The following comes from a Dec. 2 story in Catholic San Francisco.

Facing a chronic shortage of Catholic priests serving on active duty as chaplains in the U.S. military, the Archdiocese for the Military Services, based in Washington, D.C., is asking for prayers and support from the faithful.

On Tuesday, Dec. 9, the faithful of Northern California will have an opportunity to contribute by joining military services Archbishop Timothy Broglio, at a reception at the Marines’ Memorial Club and Hotel, 609 Sutter St., San Francisco, at 6 p.m. Tickets or sponsorships must be purchased in advance. Proceeds will go to support Catholic military chaplain vocations and other pastoral services to Catholics in uniform.

The ranks of Catholic chaplains have been thinning out in recent years because of a nationwide priest shortage combined with the military’s mandatory retirement age of 62. Aging military priests are reaching retirement faster than they can be replaced. Since 9/11, as the nation waged its longest war in history, the number of priests on active duty has declined by more than 40 percent, the military archdiocese said.

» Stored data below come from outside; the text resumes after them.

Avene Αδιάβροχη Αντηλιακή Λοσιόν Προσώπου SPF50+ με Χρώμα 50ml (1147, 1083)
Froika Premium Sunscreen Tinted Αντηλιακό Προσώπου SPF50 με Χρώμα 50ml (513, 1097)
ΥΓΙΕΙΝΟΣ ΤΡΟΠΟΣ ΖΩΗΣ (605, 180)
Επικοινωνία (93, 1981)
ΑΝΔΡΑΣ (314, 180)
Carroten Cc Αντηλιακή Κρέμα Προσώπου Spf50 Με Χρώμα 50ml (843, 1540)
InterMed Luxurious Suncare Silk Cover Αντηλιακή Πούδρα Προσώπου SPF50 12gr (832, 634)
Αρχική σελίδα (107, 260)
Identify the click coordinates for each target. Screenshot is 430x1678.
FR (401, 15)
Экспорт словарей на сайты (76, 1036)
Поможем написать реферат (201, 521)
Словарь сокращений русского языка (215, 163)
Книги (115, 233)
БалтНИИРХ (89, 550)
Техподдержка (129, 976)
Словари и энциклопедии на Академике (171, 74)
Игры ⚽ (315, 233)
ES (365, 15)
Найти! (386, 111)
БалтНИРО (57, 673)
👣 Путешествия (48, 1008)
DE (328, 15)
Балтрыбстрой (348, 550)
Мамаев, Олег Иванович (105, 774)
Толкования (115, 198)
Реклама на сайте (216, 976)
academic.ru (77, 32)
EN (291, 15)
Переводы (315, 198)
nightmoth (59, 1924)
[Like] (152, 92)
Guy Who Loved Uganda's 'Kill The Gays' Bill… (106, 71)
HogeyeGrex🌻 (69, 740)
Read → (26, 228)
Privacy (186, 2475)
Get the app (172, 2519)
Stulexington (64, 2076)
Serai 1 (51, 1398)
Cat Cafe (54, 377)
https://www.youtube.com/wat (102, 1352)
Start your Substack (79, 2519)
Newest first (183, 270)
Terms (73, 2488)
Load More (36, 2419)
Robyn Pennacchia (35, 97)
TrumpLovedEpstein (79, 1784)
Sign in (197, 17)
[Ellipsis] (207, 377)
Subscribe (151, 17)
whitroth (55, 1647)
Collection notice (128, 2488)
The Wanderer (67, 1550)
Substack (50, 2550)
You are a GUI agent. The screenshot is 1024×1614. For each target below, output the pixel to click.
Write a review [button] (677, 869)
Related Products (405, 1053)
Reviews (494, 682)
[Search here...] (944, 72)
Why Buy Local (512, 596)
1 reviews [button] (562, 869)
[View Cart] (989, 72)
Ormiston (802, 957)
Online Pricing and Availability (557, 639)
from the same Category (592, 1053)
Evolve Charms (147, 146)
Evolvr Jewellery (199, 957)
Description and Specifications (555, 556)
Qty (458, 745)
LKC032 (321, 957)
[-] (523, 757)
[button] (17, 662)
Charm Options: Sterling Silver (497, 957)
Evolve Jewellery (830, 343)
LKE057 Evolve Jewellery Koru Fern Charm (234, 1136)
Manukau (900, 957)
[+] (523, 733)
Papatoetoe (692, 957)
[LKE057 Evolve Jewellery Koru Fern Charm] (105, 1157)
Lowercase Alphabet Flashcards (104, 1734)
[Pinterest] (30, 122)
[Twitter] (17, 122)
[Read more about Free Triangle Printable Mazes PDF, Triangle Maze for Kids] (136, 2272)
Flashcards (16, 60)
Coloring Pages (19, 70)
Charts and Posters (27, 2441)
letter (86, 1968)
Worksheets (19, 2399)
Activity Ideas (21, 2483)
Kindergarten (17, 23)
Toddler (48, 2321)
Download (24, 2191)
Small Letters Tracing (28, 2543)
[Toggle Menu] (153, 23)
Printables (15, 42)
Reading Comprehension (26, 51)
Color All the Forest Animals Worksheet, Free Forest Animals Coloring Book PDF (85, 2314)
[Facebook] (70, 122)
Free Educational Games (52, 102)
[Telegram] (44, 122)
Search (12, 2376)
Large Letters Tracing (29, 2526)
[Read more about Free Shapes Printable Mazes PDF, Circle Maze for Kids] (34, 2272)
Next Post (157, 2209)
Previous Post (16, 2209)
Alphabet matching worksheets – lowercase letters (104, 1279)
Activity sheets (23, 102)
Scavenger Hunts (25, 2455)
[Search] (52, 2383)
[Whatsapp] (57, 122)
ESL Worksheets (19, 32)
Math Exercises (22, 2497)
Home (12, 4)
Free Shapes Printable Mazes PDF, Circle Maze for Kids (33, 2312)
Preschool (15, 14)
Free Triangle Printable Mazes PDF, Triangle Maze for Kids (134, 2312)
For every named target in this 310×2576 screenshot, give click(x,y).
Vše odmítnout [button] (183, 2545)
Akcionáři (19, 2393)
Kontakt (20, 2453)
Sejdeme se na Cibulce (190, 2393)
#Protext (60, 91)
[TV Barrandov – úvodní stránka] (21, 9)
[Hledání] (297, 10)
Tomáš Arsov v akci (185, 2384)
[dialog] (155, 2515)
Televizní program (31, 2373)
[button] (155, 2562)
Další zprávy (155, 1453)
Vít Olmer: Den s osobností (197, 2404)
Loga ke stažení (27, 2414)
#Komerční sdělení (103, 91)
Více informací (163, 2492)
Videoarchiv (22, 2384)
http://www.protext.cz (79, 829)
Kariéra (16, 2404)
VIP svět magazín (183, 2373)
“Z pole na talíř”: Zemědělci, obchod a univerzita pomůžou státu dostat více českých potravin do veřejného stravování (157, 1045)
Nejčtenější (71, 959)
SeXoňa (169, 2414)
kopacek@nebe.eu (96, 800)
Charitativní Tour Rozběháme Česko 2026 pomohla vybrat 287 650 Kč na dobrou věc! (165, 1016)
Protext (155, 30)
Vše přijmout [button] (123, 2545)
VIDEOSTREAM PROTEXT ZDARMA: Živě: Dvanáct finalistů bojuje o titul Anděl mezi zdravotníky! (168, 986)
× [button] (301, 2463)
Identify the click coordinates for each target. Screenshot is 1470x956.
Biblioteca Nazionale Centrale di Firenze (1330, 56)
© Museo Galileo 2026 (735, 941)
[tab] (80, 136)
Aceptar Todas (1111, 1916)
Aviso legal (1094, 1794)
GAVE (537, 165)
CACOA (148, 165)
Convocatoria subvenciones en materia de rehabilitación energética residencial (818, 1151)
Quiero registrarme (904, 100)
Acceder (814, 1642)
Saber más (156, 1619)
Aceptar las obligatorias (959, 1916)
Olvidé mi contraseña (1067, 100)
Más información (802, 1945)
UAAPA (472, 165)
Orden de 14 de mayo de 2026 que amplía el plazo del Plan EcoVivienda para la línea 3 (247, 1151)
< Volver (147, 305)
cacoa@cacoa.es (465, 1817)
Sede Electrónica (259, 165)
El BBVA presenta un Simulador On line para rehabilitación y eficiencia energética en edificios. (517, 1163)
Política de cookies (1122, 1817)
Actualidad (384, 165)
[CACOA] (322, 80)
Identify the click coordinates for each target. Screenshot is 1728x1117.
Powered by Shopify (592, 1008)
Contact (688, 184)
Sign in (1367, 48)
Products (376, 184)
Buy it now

Catholics make up approximately 25 percent of the military population but Catholic priests now make up only about 8 percent of chaplains, Archbishop Broglio said. The gap can make it hard for Catholic servicemen and women to practice their faith, particularly on distant deployments and in war zones where Masses are few and far between and servicemen and women can go weeks at a time without access to the sacraments. “And when they do need spiritual counseling, those Catholics often have to go to non-Catholic chaplains, who sometimes proselytize their own religious teachings,” Archbishop Broglio said.

Archbishop Broglio said it would take nearly an additional 500 priests to meet the military’s current demand for active-duty Catholic chaplains.

The military services archdiocese is asking the faithful to support its Co-Sponsored Seminarian Program, a 25-year-old partnership between the military services archdiocese and local dioceses and religious communities to support vocations, drawing heavily from men already in the military. The program’s projected cost for the next five years is $2.7 million.